**Entries supplied**
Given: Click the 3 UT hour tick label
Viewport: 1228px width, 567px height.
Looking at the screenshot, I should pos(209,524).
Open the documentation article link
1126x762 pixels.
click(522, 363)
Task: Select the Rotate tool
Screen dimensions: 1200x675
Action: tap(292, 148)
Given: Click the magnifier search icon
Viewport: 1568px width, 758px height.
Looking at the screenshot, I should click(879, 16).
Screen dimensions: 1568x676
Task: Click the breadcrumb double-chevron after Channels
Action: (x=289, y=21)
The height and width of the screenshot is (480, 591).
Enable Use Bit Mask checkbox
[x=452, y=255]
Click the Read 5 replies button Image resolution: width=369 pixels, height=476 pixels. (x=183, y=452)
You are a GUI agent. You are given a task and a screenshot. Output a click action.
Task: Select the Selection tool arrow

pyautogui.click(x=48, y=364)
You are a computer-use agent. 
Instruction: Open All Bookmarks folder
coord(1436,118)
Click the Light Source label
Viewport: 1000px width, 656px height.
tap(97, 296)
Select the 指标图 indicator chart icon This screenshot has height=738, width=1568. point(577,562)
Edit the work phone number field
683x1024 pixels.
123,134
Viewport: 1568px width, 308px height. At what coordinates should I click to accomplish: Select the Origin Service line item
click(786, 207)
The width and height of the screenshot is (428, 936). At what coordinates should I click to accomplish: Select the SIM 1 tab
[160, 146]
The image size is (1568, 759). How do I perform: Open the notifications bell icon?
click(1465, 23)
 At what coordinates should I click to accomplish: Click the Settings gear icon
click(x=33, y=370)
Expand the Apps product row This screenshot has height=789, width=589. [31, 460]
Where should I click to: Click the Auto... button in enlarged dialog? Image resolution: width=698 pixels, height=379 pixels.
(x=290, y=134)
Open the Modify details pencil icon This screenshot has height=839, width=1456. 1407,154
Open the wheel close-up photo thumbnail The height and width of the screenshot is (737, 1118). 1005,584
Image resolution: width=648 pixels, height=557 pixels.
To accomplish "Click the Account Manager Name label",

**Problem description**
Where the line holding "Viewport: 1568px width, 758px height." appears in the listing above, start reproducing exactly, and end with the line holding "Image resolution: width=648".

**Exercise output**
Viewport: 1568px width, 758px height.
Looking at the screenshot, I should click(879, 16).
Screen dimensions: 1568x676
Task: Click the breadcrumb double-chevron after Channels
Action: (x=289, y=21)
The height and width of the screenshot is (480, 591).
Enable Use Bit Mask checkbox
[x=452, y=255]
Click the Read 5 replies button Image resolution: width=369 pixels, height=476 pixels. (x=183, y=452)
You are a GUI agent. You are given a task and a screenshot. Output a click action.
Task: Select the Selection tool arrow

pyautogui.click(x=48, y=364)
You are a computer-use agent. 
Instruction: Open All Bookmarks folder
coord(1436,118)
Click the Light Source label
Viewport: 1000px width, 656px height.
tap(97, 296)
Select the 指标图 indicator chart icon This screenshot has height=738, width=1568. point(577,562)
Edit the work phone number field
683x1024 pixels.
123,134
Viewport: 1568px width, 308px height. At what coordinates should I click to accomplish: Select the Origin Service line item
click(786, 207)
The width and height of the screenshot is (428, 936). At what coordinates should I click to accomplish: Select the SIM 1 tab
[160, 146]
The image size is (1568, 759). How do I perform: Open the notifications bell icon?
click(1465, 23)
 At what coordinates should I click to accomplish: Click the Settings gear icon
click(x=33, y=370)
Expand the Apps product row This screenshot has height=789, width=589. [31, 460]
Where should I click to: Click the Auto... button in enlarged dialog? Image resolution: width=698 pixels, height=379 pixels.
(x=290, y=134)
Open the Modify details pencil icon This screenshot has height=839, width=1456. 1407,154
Open the wheel close-up photo thumbnail The height and width of the screenshot is (737, 1118). 1005,584
Image resolution: width=648 pixels, height=557 pixels.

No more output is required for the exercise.